What We Do
Local Groups Assistance - Support local river and watershed organizations and encourage local river conservation and advocacy- Develop new organizations where our river restoration projects unfold (e.g. Racine and the Root River, and Petenwell and Castle Rock flowages of the Wisconsin River).
- Offer trainings and technical assistance to local groups on fund raising, strategic planning, and issue advocacy.
- Bring people to rivers across the state through paddles, hikes, lectures and other events that directly and intimately engage them in the many facets of rivers.
Policy and Advocacy - Advocate for state and local policies that support rivers, and challenge those that degrade them.
- Push for state funding and stronger regulations to prevent polluted runoff in agriculture.
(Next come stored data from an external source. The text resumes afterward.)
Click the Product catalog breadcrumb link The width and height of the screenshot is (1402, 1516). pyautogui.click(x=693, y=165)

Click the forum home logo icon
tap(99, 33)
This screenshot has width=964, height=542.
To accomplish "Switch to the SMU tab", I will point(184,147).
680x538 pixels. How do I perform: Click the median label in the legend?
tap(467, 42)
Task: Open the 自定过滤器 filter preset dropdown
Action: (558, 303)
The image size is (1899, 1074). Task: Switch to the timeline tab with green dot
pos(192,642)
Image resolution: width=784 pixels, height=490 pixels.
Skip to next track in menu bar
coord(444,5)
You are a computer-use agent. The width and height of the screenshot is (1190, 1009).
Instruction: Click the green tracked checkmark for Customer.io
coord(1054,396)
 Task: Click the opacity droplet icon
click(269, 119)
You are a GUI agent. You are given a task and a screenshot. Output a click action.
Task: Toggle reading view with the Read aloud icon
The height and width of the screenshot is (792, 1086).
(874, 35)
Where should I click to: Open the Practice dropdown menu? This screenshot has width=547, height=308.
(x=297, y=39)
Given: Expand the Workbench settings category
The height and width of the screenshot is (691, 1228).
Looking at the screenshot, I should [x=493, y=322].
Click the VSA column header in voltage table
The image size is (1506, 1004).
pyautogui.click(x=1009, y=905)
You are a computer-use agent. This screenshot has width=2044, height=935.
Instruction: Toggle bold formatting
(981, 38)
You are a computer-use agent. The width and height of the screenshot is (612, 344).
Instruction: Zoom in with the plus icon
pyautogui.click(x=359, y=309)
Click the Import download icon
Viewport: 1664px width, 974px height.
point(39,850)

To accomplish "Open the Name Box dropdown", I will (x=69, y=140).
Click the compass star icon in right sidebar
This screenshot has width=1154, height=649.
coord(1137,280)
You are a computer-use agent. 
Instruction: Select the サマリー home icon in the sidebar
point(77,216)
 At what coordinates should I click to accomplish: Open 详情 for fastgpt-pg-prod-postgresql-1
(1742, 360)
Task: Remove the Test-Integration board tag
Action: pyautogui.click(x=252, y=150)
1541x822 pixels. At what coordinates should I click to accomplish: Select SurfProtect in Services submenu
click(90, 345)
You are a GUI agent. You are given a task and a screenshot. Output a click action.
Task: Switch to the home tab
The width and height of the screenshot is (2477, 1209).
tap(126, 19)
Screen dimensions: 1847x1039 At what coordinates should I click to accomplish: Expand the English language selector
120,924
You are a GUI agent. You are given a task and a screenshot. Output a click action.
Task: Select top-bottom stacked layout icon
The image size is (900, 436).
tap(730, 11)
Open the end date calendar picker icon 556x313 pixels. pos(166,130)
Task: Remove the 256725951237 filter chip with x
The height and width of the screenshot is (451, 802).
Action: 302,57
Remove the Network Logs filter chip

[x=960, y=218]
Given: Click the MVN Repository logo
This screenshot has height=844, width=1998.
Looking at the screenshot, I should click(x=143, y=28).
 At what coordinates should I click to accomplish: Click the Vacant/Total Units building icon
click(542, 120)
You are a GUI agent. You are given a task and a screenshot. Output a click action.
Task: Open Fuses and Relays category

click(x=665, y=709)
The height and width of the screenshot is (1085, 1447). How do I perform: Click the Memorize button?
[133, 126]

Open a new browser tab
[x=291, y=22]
- Develop farming practices and policies in the “karst” regions of northeastern Wisconsin to protect drinking water supplies from manure contamination.
- Strengthen Wisconsin’s groundwater pumping laws.
- Prevent back-sliding of river protections in the context of “open for business”-style state government imperatives.
Grassroots Organizing – Protect and restore rivers through on-the-ground projects with local groups and citizens.
- Operate “Going Back to the Root” (River) in Racine, revitalizing downtown Racine through restoring the Root River.
- Operate the “Wisconsin River Initiative,” organizing citizen advocates to clean up pollution in the Wisconsin River, keep track of emerging threats from invasive species, and ensure that sturgeon are able to move around the hydro dam at Prairie du Sac.
- Encourage well-informed citizen involvement in local dam decisions, and guide community decisions about dam removal.
Conservation Projects – Implement scientific principles and technology to restore and protect river systems.
- Identify invasive species in Wisconsin’s rivers, assess their potential threats, and engage citizens and organizations in monitoring or eradicating them.
- Ensure that the ancient lake sturgeon can again inhabit many miles of their original habitat by getting them around dams. Our focus is hydro dams on the Menominee and Wisconsin Rivers.